Data for the task -
****************

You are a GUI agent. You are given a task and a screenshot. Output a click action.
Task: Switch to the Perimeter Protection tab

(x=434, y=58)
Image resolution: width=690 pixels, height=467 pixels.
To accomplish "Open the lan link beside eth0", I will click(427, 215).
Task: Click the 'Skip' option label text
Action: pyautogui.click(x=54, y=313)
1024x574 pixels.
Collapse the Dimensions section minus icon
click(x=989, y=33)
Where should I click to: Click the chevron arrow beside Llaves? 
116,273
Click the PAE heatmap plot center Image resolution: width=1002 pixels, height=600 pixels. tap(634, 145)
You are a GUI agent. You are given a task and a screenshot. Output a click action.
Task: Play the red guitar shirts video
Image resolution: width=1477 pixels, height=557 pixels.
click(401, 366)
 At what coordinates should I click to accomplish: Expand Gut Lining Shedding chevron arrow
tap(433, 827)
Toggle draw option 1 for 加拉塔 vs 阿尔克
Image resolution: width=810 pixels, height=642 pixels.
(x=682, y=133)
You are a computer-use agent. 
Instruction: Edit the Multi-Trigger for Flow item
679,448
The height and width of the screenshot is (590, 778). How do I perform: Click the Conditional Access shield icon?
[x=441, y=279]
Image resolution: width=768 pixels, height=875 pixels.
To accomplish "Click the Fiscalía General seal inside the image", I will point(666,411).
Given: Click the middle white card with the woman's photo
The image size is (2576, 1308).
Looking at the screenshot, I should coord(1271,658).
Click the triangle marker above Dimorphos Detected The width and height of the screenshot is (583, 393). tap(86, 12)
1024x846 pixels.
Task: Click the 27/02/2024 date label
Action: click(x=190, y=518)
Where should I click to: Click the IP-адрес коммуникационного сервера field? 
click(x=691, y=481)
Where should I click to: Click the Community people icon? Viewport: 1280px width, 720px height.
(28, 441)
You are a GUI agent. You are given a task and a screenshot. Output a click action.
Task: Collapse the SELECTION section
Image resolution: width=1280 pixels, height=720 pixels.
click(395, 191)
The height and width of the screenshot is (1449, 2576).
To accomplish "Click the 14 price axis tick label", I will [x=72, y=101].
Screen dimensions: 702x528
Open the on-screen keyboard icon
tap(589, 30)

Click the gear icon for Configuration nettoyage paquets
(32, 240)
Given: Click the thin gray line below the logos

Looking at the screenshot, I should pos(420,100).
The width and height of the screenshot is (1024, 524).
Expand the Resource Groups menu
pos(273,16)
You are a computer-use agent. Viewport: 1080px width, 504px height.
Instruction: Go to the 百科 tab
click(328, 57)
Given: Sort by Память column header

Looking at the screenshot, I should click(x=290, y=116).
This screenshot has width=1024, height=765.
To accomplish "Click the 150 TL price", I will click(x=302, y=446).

****************

Brief - In your answer, include only the lines above starting at the line that holds "Image resolution: width=690" and ending at the line that holds "Image resolution: width=768", copied exactly.

Answer section -
Image resolution: width=690 pixels, height=467 pixels.
To accomplish "Open the lan link beside eth0", I will click(427, 215).
Task: Click the 'Skip' option label text
Action: pyautogui.click(x=54, y=313)
1024x574 pixels.
Collapse the Dimensions section minus icon
click(x=989, y=33)
Where should I click to: Click the chevron arrow beside Llaves? 
116,273
Click the PAE heatmap plot center Image resolution: width=1002 pixels, height=600 pixels. tap(634, 145)
You are a GUI agent. You are given a task and a screenshot. Output a click action.
Task: Play the red guitar shirts video
Image resolution: width=1477 pixels, height=557 pixels.
click(401, 366)
 At what coordinates should I click to accomplish: Expand Gut Lining Shedding chevron arrow
tap(433, 827)
Toggle draw option 1 for 加拉塔 vs 阿尔克
Image resolution: width=810 pixels, height=642 pixels.
(x=682, y=133)
You are a computer-use agent. 
Instruction: Edit the Multi-Trigger for Flow item
679,448
The height and width of the screenshot is (590, 778). How do I perform: Click the Conditional Access shield icon?
[x=441, y=279]
Image resolution: width=768 pixels, height=875 pixels.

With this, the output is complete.